News in English     | 22.04.2020. 10:09 |

Jewell: IMF opposes blanket moratoria on loans that apply to all borrowers

FENA Press release

SARAJEVO, April 22 (FENA) - Andrew Jewell, the International Monetary Fund (IMF) Resident Representative in Bosnia
and Herzegovina, issued a statement in Sarajevo today saying that the banking sector in BiH plays a crucial role in helping the economy, and ultimately recover from, the COVID-19 crisis.

The Banking Agency of the Federation of Bosnia and Herzegovina (FBA) and the Banking Agency of Republika Srpska (BARS) have both announced targeted loan moratoria for households and businesses that have lost their income as a result of the pandemic. The IMF strongly encourages banks to continue to participate actively in these programs, stated the IMF in BiH. 

However, as emphasized by the IMF’s Executive Board, the Fund is opposed to blanket moratoria that apply to all borrowers, regardless of their financial situation. Businesses and households that are able to pay should continue to pay their debts. This will ensure that banks can provide new credit to the economy. In addition, to incentivize banks to lend more, the authorities are considering loan guarantee schemes, where the government assumes a substantial part of the risk of new lending. This is the right way to stimulate additional credit to the economy while preserving the functioning of the financial sector.

The IMF is strongly opposed to any proposal that dictates to banks what interest rate they should charge on their loans. Banks, like other economic actors, are facing unprecedented challenges and are likely to lose money in 2020. To protect borrowers, FBA and BARS have already forbidden banks from increasing interest rates on outstanding loans and charging
additional fees during the moratorium period. Imposing a blanket moratorium and prescribing a below-market interest rate would add to banks’ losses, deplete their liquidity, and weaken the banking system.

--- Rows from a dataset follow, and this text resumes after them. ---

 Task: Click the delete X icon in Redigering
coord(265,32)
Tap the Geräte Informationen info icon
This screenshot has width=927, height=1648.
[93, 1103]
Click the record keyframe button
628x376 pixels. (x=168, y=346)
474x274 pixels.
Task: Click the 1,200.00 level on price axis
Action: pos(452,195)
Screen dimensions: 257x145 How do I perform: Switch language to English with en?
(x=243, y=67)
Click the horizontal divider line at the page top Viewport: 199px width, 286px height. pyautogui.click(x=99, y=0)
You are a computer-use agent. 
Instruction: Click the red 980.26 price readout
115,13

The risk of negative spillovers to the financial sector is something we are watching closely. The global financial crisis originated in the financial sector and spread to the real economy. Now, it is the other way around, as the crisis has hit the real economy and risks spreading to the financial sector.

"We know from history that when that happens, the post-crisis recovery tends to be much slower. Following Monday’s approval of €333 million in emergency assistance to BiH, the IMF will turn its attention to negotiating a new, multiyear arrangement with the authorities. The independence of FBA, BARS, and the Central Bank of Bosnia and Herzegovina will be paramount in any new arrangement,” stated Jewell.

(FENA) S. R.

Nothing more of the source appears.